ただ正面にある登山道の急登がまるで壁のように激しく、なかなかに高度を上げることができずに苦労の登りが続く。
踏みしめると柔らかい感触があり、石の埋まったところに足を掛けて登っていく。
ロープと鎖が張られ、それに沿っていくような急斜面。
ようやく登り切って時計を見ると九勢至から30分ほど掛かっていた。
雲が無かったら綺麗なんだろうな
ここまで登るとホッとする
山頂の稜線上に出るとなだらかな登りで、すぐ目の前に小高い丘のような登りが続いている。

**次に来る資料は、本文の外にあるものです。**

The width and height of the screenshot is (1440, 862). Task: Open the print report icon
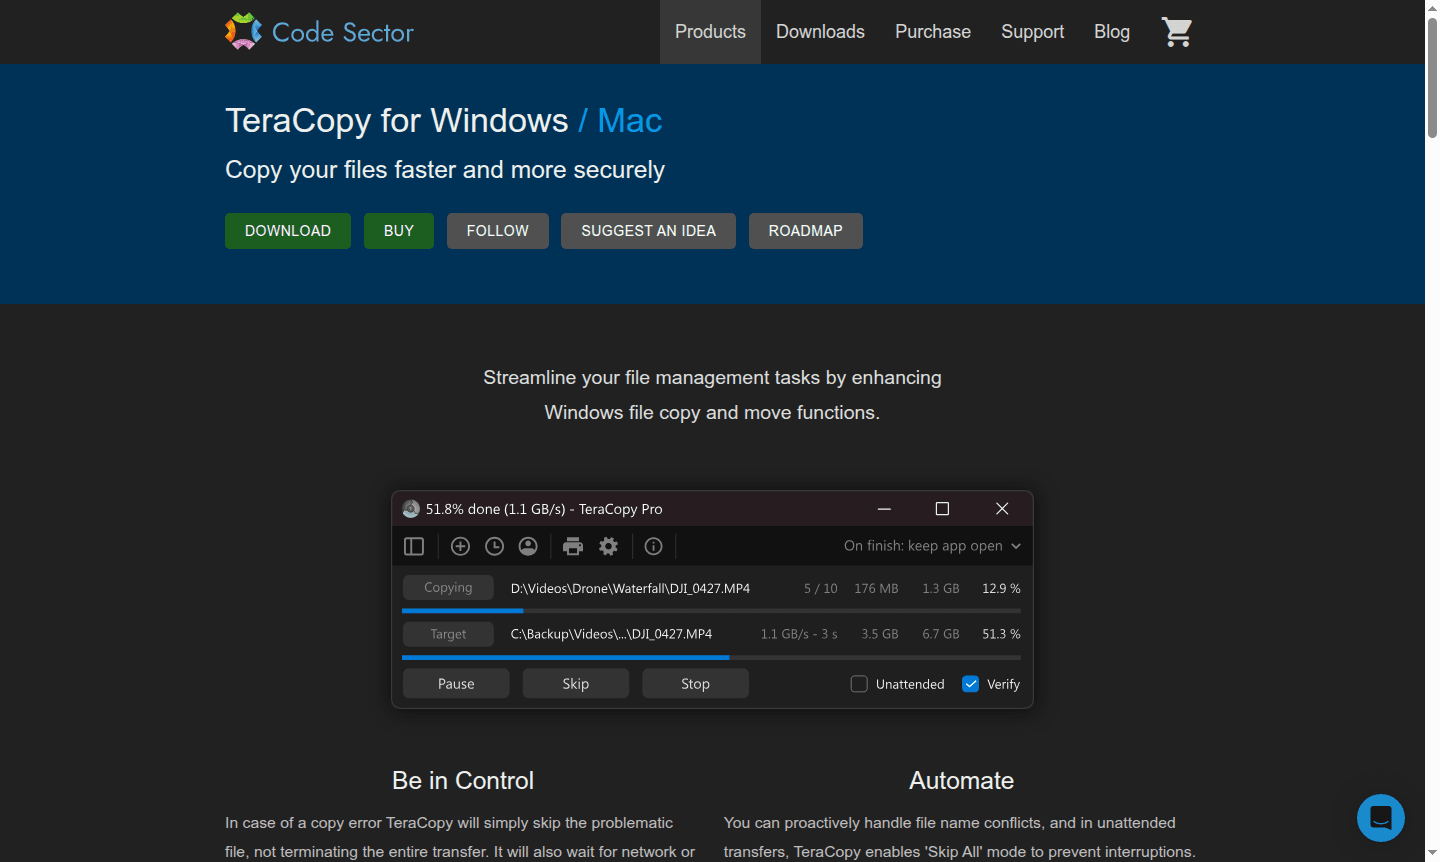(573, 546)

そこに向かって少し登り、稜線上から左側を見下ろすと、雲の隙間から橙の紅葉が広がっていたのが見えた。
向かう先には十阿弥陀。
ここまでのやわらかな土の登山道とは対照的に、十阿弥陀の周りは高い段差の岩場。
その中に鏡のようなものが建ち、祠が置かれている。
この鏡のような物は「高皇産霊阿弥陀如来」と書かれた青銅鏡で、鏡が高妻山を空に映しているという。

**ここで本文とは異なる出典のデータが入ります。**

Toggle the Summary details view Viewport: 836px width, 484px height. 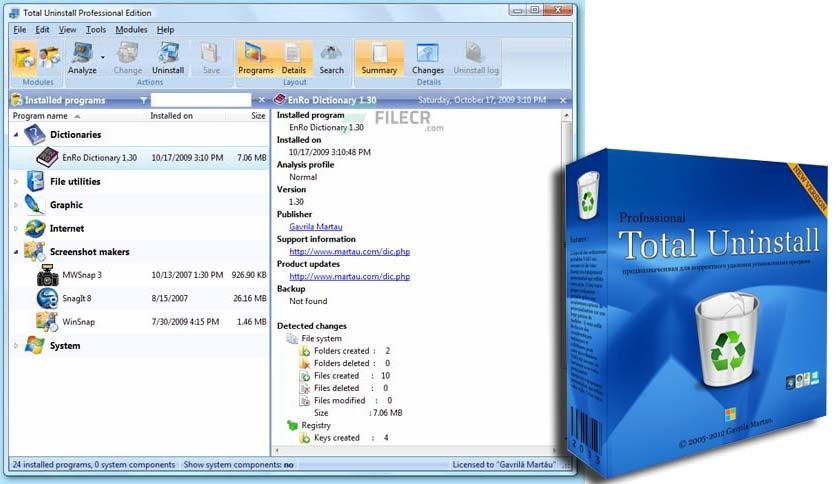pyautogui.click(x=379, y=58)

高妻山を目的にしていると、いかにも十阿弥陀が十三仏の最後のような存在感で、ここが信仰の対象になっていそうな雰囲気も感じさせる。
高妻山の山頂はすぐそこで、岩が積まれたような山頂部はガスに覆われて何も見えなかった。
戸隠キャンプ場の入口から3時間20分ほど。
まわりを見渡して、眺望が得られないことを確認して、いよいよ乙妻山へと向かう。
誰も無いし何も見えないし
乙妻山へ
高妻山から乙妻山への登山道は、それまでの整備された状況から変わって人の少ない雰囲気が漂う。

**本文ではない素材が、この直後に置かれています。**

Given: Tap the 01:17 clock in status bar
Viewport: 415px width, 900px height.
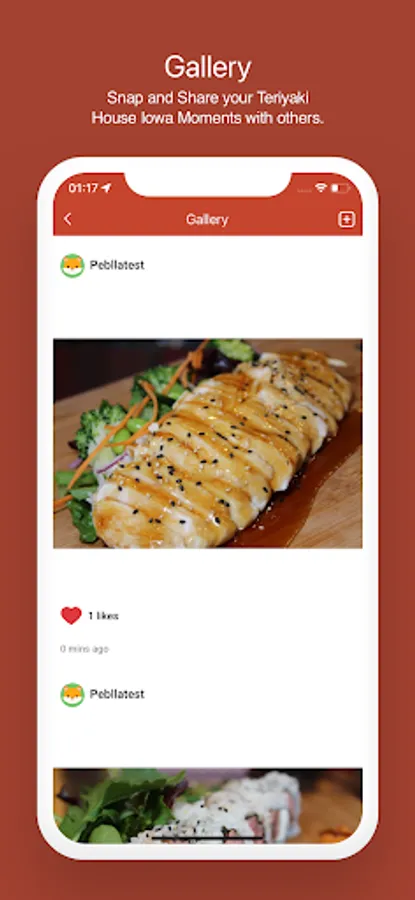Looking at the screenshot, I should click(x=83, y=188).
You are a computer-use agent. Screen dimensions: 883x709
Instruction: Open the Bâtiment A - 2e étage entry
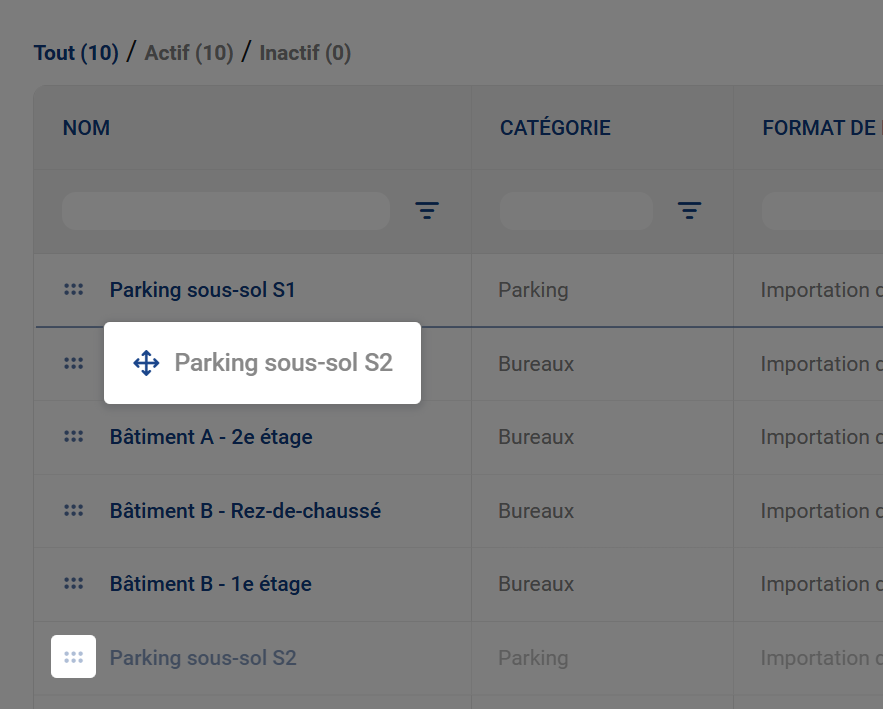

山頂部直下は険しい岩の登山道で、両側とも高く切れ落ちている。
足を引っかけようものなら、転がってどこまでもいきそうな緊張感が続く。
さすが聞いてたとおりの険しさ
登山道は明瞭で、踏み跡もしっかりとあるため、険しい中でも足の踏み場に迷うことなく進んで行くことができる。
岩場を過ぎて、ひとつめの峰に登ると十一阿閦の祠があった。
高妻山までに通り過ぎてきた祠と変わらない小さくおとなしい雰囲気で、植物の根に押されてか傾いていた。
十一阿閦を過ぎるとハイマツの茂った細い尾根が続く。
高妻山の尖った形とは対照的に、丸く穏やかな中妻山を経由し、中妻山を下りると十二大日が置かれていた。
登山道上の十三仏の中でも、一不動と十二大日の2つが峰の上ではなく鞍部に置かれた十三仏で、十二大日については祠すらも無かった。
繁っている笹も、十二大日のまわりだけは枯れ草が茂ったように開けていた。
大型野生生物が出そうで・・・
両側が高くなった間を縫って、乙妻山へと登り返す。
笹や木に視界が遮られ、さらには雲に覆われている薄暗さで、ナニモノかが出てくるのではないかという気さえしてくるよう。
高妻山から乙妻山へは、やってくる人も少ないという先入観がそういう気持ちにさせるのか、葉の揺れる音にも耳を立てて行く。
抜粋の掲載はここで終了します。